# If the non-parallel sides of a trapezium are equal, prove that it is cyclic

**Solution:**

We know that, if the sum of a pair of opposite angles of a quadrilateral is 180°, the quadrilateral is cyclic.

Draw a trapezium ABCD with AB || CD

AD and BC are the non-parallel sides that are equal. AD = BC. Draw AM ⊥ CD and BN ⊥ CD.

Consider ΔAMD and ΔBNC

AD = BC (Given)

∠AMD = ∠BNC (90°)

AM = BN (Perpendicular distance between two parallel lines is same)

By RHS congruence, ΔAMD ≅ ΔBNC.

Using CPCT, ∠ADC = ∠BCD.....(1)

∠BAD and ∠ADC are on the same side of transversal AD.

∠BAD + ∠ADC = 180°

∠BAD + ∠BCD = 180° [From equation(1)]

This equation proves that the sum of opposite angles is supplementary. Hence, ABCD is a cyclic quadrilateral.
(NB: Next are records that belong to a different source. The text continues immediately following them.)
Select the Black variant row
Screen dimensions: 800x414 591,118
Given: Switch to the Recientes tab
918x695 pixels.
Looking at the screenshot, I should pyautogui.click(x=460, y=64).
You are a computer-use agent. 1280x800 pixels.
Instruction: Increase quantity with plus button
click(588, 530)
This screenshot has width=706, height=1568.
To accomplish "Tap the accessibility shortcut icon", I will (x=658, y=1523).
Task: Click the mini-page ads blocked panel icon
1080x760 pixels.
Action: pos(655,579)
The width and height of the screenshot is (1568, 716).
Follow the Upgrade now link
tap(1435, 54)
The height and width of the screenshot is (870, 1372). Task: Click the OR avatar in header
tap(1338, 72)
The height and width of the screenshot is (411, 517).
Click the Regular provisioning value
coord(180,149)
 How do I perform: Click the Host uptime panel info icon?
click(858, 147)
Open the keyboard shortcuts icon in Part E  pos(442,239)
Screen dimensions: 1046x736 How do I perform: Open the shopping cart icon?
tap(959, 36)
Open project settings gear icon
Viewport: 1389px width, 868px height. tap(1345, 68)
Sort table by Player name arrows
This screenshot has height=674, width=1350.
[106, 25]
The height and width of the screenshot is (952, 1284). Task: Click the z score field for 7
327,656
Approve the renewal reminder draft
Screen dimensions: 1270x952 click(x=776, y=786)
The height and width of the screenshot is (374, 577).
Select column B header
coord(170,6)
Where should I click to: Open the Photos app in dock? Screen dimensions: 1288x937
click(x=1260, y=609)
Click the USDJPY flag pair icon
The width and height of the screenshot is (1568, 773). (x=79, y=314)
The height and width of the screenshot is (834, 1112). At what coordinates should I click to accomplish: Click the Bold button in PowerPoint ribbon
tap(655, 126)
**☛ Check: **NCERT Solutions Class 9 Maths Chapter 10

**Video Solution:**

## If the non-parallel sides of a trapezium are equal, prove that it is cyclic

Maths NCERT Solutions Class 9 Chapter 10 Exercise 10.5 Question 8

**Summary:**

If the non-parallel sides of a trapezium are equal, then it is a cyclic quadrilateral

**☛ Related Questions:**

- Two circles intersect at two points B and C. Through B, two line segments ABD and PBQ are drawn to intersect the circles at A, D, P and Q respectively (see Fig. 10.40). Prove that ∠ACP = ∠QCD.
- If circles are drawn taking two sides of a triangle as diameters, prove that the point of intersection of these circles lie on the third side.
- ABC and ADC are two right triangles with common hypotenuse AC. Prove that ∠CAD = ∠CBD
- Prove that a cyclic parallelogram is a rectangle.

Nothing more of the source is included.